How to kill your debt (or get killed not trying)
By Jared Goldblatt
There are two types of people in the world. Those who are equipped for a zombie apocalypse, and those who are ‘dinner’. Because when it comes to debt, it’s eat or be eaten.
Great, now that we have decided to choose life and get rid of the zombies and our debt, the question is: how do we actually do that? And because different folks like different strokes, I will outline two approaches. (I deliberately say “approaches” because that is how one climbs a mountain, and paying off debt is not unlike climbing a mountain. And, also, I like analogies. Warning: we may meet some zombies on the mountains.)
1. The Avalanche Method
This school of thought says get rid of your most expensive debt first. And by expensive we mean the debt with the highest interest.
To illustrate: You have a loan of R1000 at 9% interest, and R15000 owing on your credit card at 25% interest.
Mathematically, it makes sense to pay off the credit card first because it is charging the most interest. Kill the 25% zombie first, and you will end up paying less interest over time. Which also means you’ll free up some money, which will then allow you to squash your other debts quicker. Which is why it’s called the Avalanche Method: the idea is to wipe out as much as you can, as quickly as you can.

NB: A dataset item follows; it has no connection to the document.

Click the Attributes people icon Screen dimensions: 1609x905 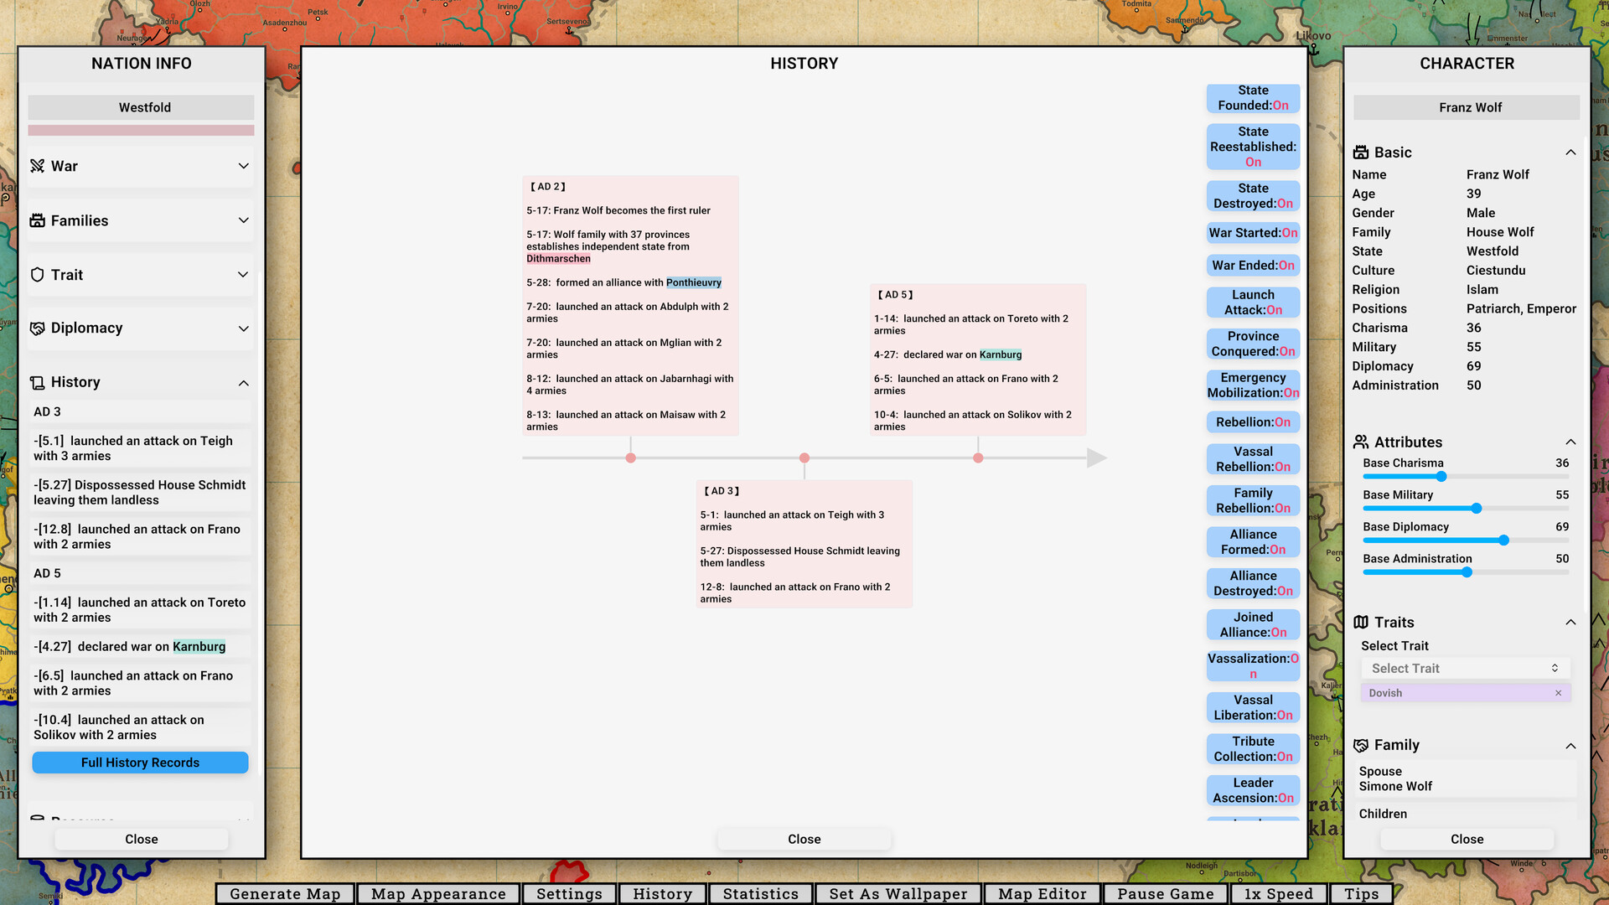[1362, 442]
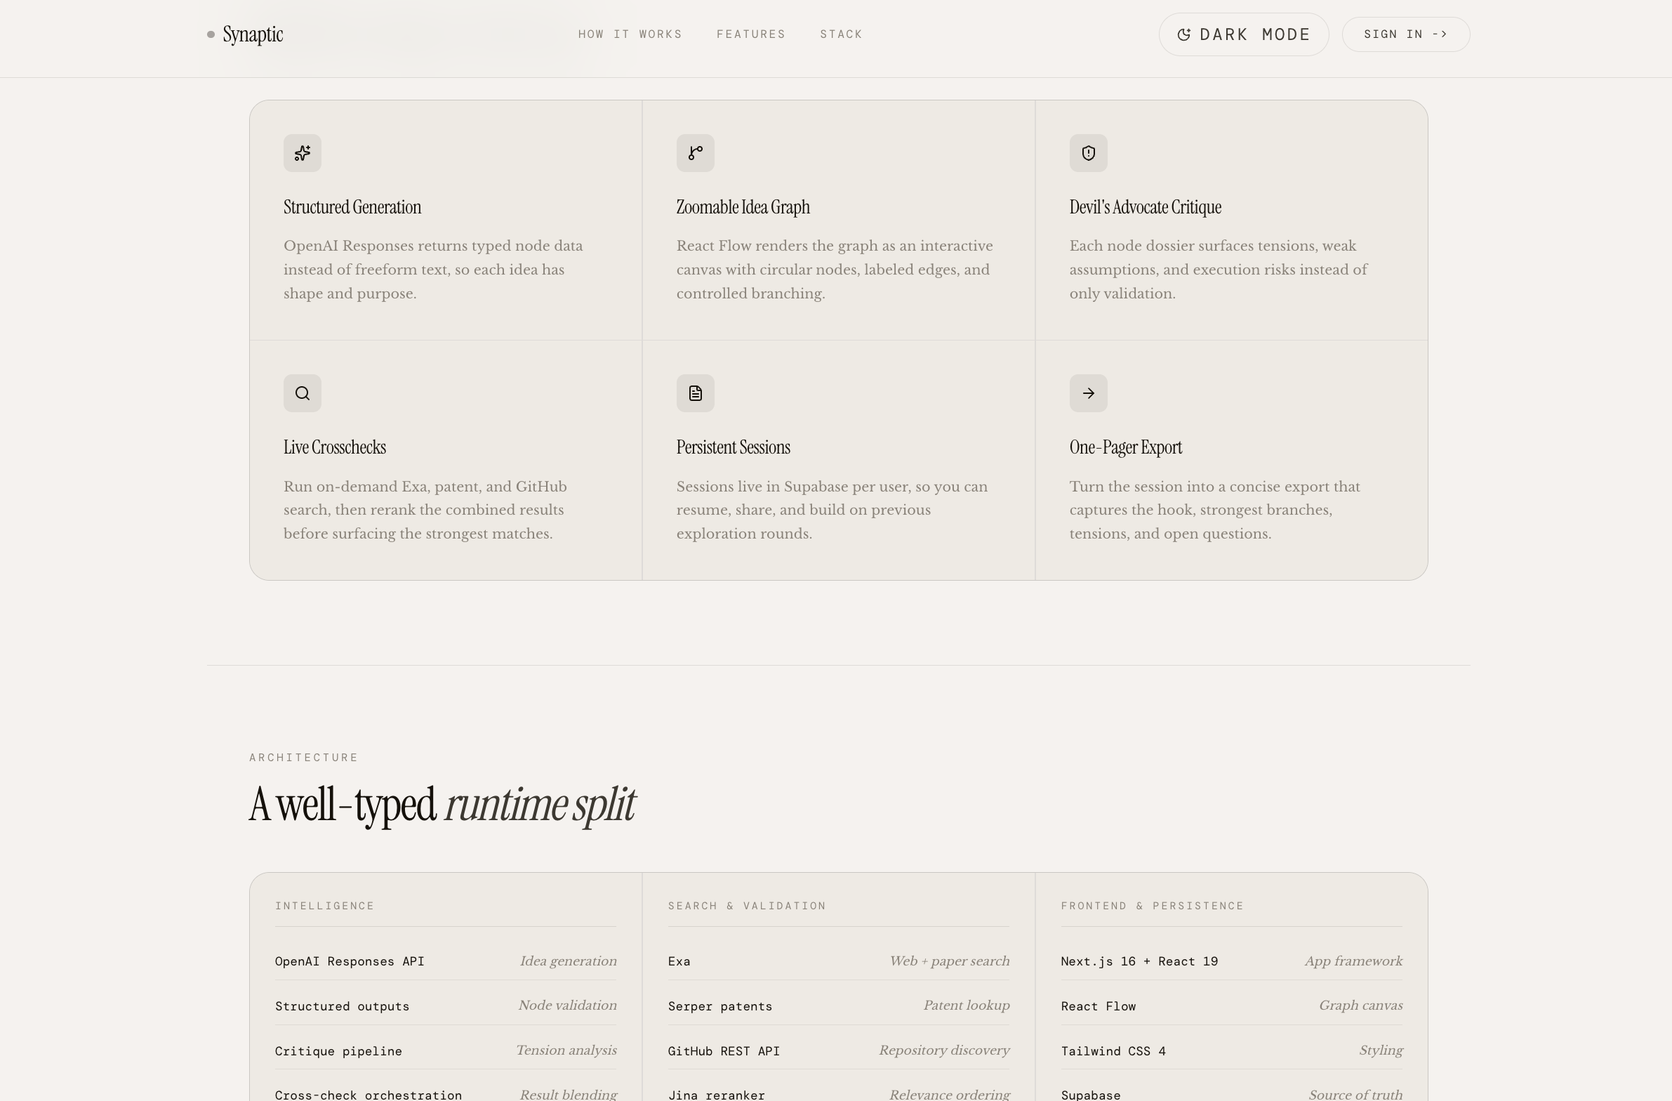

The other thing about avalanches, though, is that it’s harder to see their effect while they’re happening; it’s only once they’re finished that you really see how destructive they were. So you have to be quite calculated and rational to know what’s actually going on under all that snow. It’s about numbers and percentages, and if you get that, you know that zombies are getting buried even if you can’t see them.

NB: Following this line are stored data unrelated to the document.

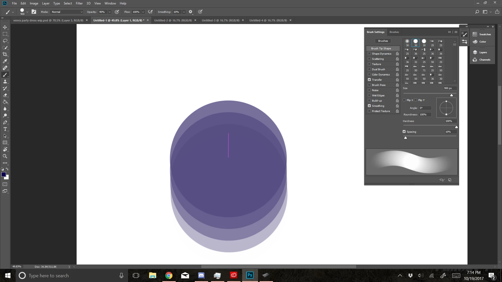This screenshot has width=502, height=282.
Task: Click the Brushes button in Brush Settings
Action: click(383, 41)
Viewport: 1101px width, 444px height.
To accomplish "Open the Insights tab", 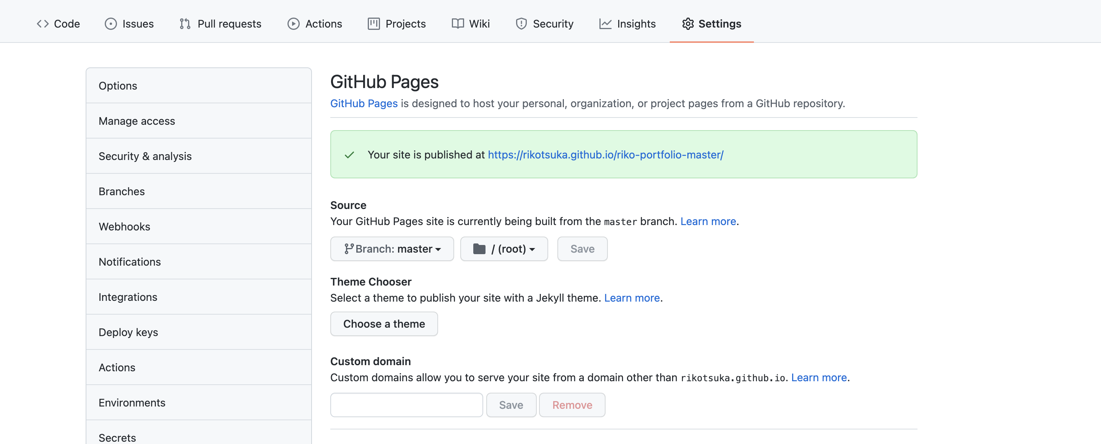I will coord(627,24).
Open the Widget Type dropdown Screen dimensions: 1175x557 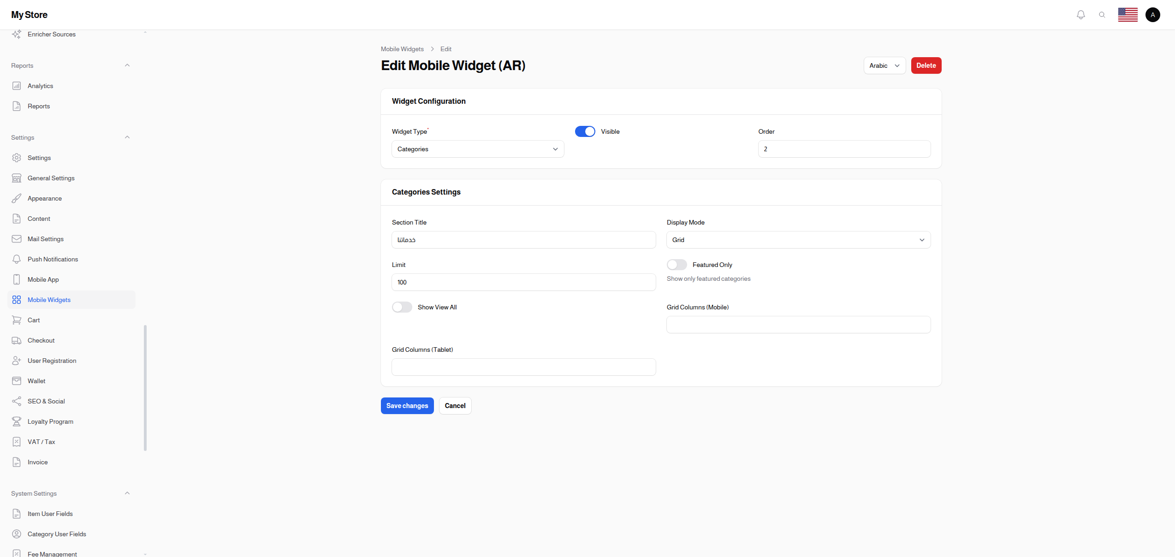point(477,149)
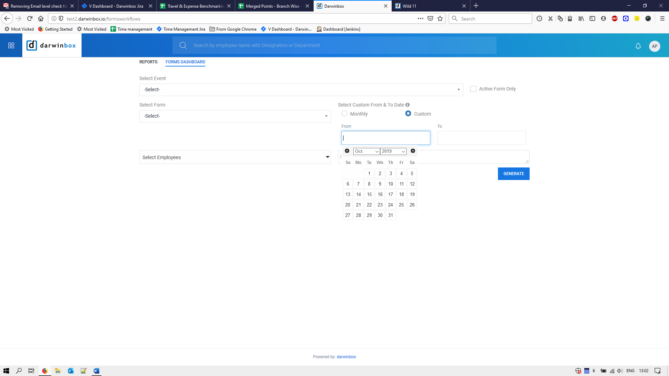
Task: Open the darwinbox footer link
Action: click(346, 357)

(A small note to self: it’s still crucial to keep up to date with the minimum monthly repayments on your other debts. Not paying them will result in penalties for late fees, hindering any mountain conquering progress.)
If you like maths and stats more than mimes and rhymes, this is a good way for you to approach your debt. Of course, we know that for some people debt is more of an emotional mountain to climb. Luckily, there is an alternative approach.
2.The Snowball Method
This is more of a psychological attack on the problem, which is basically to pay off the smallest amounts first, (again, not forgetting to keep up with your other monthly minimum debt repayments).
So, in the above example, you’d tackle the R1000 loan as soon as possible. Psychologically, it’s not as intimidating as R15000, and by paying off the smaller debts, slowly but surely, you are taking active, measurable steps to that debt-free holy grail.
It’s called the Snowball Method because of those cartoons we used to watch, where the seemingly insignificant snowball starts rolling its way down a mountain, gradually picking up snow, getting bigger and bigger and eventually becoming a behemoth.
With the Snowball Method, there are visible signs of progress as you go. And the feel-good factor you’ll get from paying one debt off may encourage you to fight the next zombie with more confidence.
Look at it this way
I know. It’s weird that with both analogies, you start at the top of the mountain, right? Maybe that’s because if the mountain is your debt, then you want it to be “going down” (erm…)? But okay, if it helps you to think about it by starting at the bottom, then look at it this way…
With the Avalanche method, you’re taking the most direct route — straight up. It’s steeper, so it’s harder, but if you stick with it, you will make faster progress. With the Snowball method, you’re slowly wrapping around the mountain, ascending gradually, because you don’t want to get altitude sickness and be a sitting duck for the snow zombie.
So which is best?
Well, studies show that you are actually more likely to pay your debt via the Snowball method. And in a way that makes sense — fewer of us are rational and mathematical about zombie encounters. There’s a great quote that says life is all about small victories. So Snowballers do best chopping zombie toes off one at a time, then the feet, then the legs, and having mildly petrified victories at each amputation.
On the other hand, if you’re disciplined enough, you might like to do it the Avalanchers’ way: delay your gratification and enjoy a bigger victory, later. The zombie may be scarier initially, but when you drive a stake through his heart and watch him explode spectacularly, it will all have been worth it.